● **Exercise aim**
Reproduce each of the following items verbatim, every line kept as it appears.

(Click-target data)
— begin —

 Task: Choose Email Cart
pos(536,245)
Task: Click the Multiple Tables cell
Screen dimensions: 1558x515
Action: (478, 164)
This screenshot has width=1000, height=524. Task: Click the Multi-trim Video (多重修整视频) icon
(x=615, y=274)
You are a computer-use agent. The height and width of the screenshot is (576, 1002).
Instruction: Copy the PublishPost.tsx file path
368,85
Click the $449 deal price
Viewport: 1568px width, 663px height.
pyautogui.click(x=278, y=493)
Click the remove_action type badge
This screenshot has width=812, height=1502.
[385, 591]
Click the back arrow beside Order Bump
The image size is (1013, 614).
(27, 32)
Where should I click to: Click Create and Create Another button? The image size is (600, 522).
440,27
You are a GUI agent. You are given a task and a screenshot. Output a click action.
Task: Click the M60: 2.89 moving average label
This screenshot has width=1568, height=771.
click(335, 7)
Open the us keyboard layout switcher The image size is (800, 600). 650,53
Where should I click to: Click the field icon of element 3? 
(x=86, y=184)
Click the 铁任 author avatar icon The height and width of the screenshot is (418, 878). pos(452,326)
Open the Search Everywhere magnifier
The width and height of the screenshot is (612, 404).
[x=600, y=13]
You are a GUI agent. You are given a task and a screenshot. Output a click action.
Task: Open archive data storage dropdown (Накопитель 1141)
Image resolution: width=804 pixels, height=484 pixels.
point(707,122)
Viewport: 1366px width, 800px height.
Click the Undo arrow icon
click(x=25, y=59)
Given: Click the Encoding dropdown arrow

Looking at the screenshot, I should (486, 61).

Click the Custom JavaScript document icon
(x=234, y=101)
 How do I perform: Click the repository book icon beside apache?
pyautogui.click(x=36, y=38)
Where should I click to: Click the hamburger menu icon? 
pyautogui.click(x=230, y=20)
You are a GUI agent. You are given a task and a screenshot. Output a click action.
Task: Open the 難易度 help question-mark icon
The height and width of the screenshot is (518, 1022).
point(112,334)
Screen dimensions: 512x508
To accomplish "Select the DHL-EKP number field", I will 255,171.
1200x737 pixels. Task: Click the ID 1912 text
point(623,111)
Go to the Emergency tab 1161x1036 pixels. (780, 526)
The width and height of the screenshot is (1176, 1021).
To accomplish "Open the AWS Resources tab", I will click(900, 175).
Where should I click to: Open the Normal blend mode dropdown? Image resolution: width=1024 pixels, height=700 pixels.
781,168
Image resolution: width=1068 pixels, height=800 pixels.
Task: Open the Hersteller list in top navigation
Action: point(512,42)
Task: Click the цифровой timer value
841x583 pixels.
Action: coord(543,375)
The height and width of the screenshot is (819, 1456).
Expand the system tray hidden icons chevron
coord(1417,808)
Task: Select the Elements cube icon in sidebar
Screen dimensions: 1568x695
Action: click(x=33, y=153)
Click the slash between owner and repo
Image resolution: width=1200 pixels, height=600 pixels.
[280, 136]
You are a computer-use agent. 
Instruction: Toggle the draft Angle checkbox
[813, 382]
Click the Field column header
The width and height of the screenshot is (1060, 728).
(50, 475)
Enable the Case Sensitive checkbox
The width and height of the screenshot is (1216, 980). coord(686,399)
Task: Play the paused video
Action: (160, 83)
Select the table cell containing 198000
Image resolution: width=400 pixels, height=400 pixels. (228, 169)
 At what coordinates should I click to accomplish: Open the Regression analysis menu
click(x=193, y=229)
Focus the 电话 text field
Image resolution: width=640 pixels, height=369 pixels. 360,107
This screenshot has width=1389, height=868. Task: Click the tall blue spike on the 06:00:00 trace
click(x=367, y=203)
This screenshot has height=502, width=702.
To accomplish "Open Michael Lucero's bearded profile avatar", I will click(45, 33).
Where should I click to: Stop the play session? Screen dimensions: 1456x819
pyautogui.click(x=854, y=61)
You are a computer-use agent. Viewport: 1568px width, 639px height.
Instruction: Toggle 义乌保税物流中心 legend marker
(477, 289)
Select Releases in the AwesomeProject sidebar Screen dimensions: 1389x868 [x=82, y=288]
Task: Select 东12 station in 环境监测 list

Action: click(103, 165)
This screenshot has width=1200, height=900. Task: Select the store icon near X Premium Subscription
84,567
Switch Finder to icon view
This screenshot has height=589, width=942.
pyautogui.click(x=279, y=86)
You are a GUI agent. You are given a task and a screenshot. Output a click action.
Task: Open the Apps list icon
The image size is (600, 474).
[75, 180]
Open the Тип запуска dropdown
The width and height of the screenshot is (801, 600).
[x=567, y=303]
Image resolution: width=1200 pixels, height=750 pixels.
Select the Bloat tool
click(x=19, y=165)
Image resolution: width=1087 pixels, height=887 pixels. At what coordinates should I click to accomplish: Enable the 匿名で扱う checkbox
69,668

— end —

● **Task answer**
 Task: Choose Email Cart
pos(536,245)
Task: Click the Multiple Tables cell
Screen dimensions: 1558x515
Action: (478, 164)
This screenshot has width=1000, height=524. Task: Click the Multi-trim Video (多重修整视频) icon
(x=615, y=274)
You are a computer-use agent. The height and width of the screenshot is (576, 1002).
Instruction: Copy the PublishPost.tsx file path
368,85
Click the $449 deal price
Viewport: 1568px width, 663px height.
pyautogui.click(x=278, y=493)
Click the remove_action type badge
This screenshot has width=812, height=1502.
[385, 591]
Click the back arrow beside Order Bump
The image size is (1013, 614).
(27, 32)
Where should I click to: Click Create and Create Another button? The image size is (600, 522).
440,27
You are a GUI agent. You are given a task and a screenshot. Output a click action.
Task: Click the M60: 2.89 moving average label
This screenshot has width=1568, height=771.
click(335, 7)
Open the us keyboard layout switcher The image size is (800, 600). 650,53
Where should I click to: Click the field icon of element 3? 
(x=86, y=184)
Click the 铁任 author avatar icon The height and width of the screenshot is (418, 878). pos(452,326)
Open the Search Everywhere magnifier
The width and height of the screenshot is (612, 404).
[x=600, y=13]
You are a GUI agent. You are given a task and a screenshot. Output a click action.
Task: Open archive data storage dropdown (Накопитель 1141)
Image resolution: width=804 pixels, height=484 pixels.
point(707,122)
Viewport: 1366px width, 800px height.
Click the Undo arrow icon
click(x=25, y=59)
Given: Click the Encoding dropdown arrow

Looking at the screenshot, I should (486, 61).

Click the Custom JavaScript document icon
(x=234, y=101)
 How do I perform: Click the repository book icon beside apache?
pyautogui.click(x=36, y=38)
Where should I click to: Click the hamburger menu icon? 
pyautogui.click(x=230, y=20)
You are a GUI agent. You are given a task and a screenshot. Output a click action.
Task: Open the 難易度 help question-mark icon
The height and width of the screenshot is (518, 1022).
point(112,334)
Screen dimensions: 512x508
To accomplish "Select the DHL-EKP number field", I will 255,171.
1200x737 pixels. Task: Click the ID 1912 text
point(623,111)
Go to the Emergency tab 1161x1036 pixels. (780, 526)
The width and height of the screenshot is (1176, 1021).
To accomplish "Open the AWS Resources tab", I will click(900, 175).
Where should I click to: Open the Normal blend mode dropdown? Image resolution: width=1024 pixels, height=700 pixels.
781,168
Image resolution: width=1068 pixels, height=800 pixels.
Task: Open the Hersteller list in top navigation
Action: point(512,42)
Task: Click the цифровой timer value
841x583 pixels.
Action: coord(543,375)
The height and width of the screenshot is (819, 1456).
Expand the system tray hidden icons chevron
coord(1417,808)
Task: Select the Elements cube icon in sidebar
Screen dimensions: 1568x695
Action: click(x=33, y=153)
Click the slash between owner and repo
Image resolution: width=1200 pixels, height=600 pixels.
[280, 136]
You are a computer-use agent. 
Instruction: Toggle the draft Angle checkbox
[813, 382]
Click the Field column header
The width and height of the screenshot is (1060, 728).
(50, 475)
Enable the Case Sensitive checkbox
The width and height of the screenshot is (1216, 980). coord(686,399)
Task: Play the paused video
Action: (160, 83)
Select the table cell containing 198000
Image resolution: width=400 pixels, height=400 pixels. (228, 169)
 At what coordinates should I click to accomplish: Open the Regression analysis menu
click(x=193, y=229)
Focus the 电话 text field
Image resolution: width=640 pixels, height=369 pixels. 360,107
This screenshot has width=1389, height=868. Task: Click the tall blue spike on the 06:00:00 trace
click(x=367, y=203)
This screenshot has height=502, width=702.
To accomplish "Open Michael Lucero's bearded profile avatar", I will click(45, 33).
Where should I click to: Stop the play session? Screen dimensions: 1456x819
pyautogui.click(x=854, y=61)
You are a computer-use agent. Viewport: 1568px width, 639px height.
Instruction: Toggle 义乌保税物流中心 legend marker
(477, 289)
Select Releases in the AwesomeProject sidebar Screen dimensions: 1389x868 [x=82, y=288]
Task: Select 东12 station in 环境监测 list

Action: click(103, 165)
This screenshot has width=1200, height=900. Task: Select the store icon near X Premium Subscription
84,567
Switch Finder to icon view
This screenshot has height=589, width=942.
pyautogui.click(x=279, y=86)
You are a GUI agent. You are given a task and a screenshot. Output a click action.
Task: Open the Apps list icon
The image size is (600, 474).
[75, 180]
Open the Тип запуска dropdown
The width and height of the screenshot is (801, 600).
[x=567, y=303]
Image resolution: width=1200 pixels, height=750 pixels.
Select the Bloat tool
click(x=19, y=165)
Image resolution: width=1087 pixels, height=887 pixels. At what coordinates should I click to accomplish: Enable the 匿名で扱う checkbox
69,668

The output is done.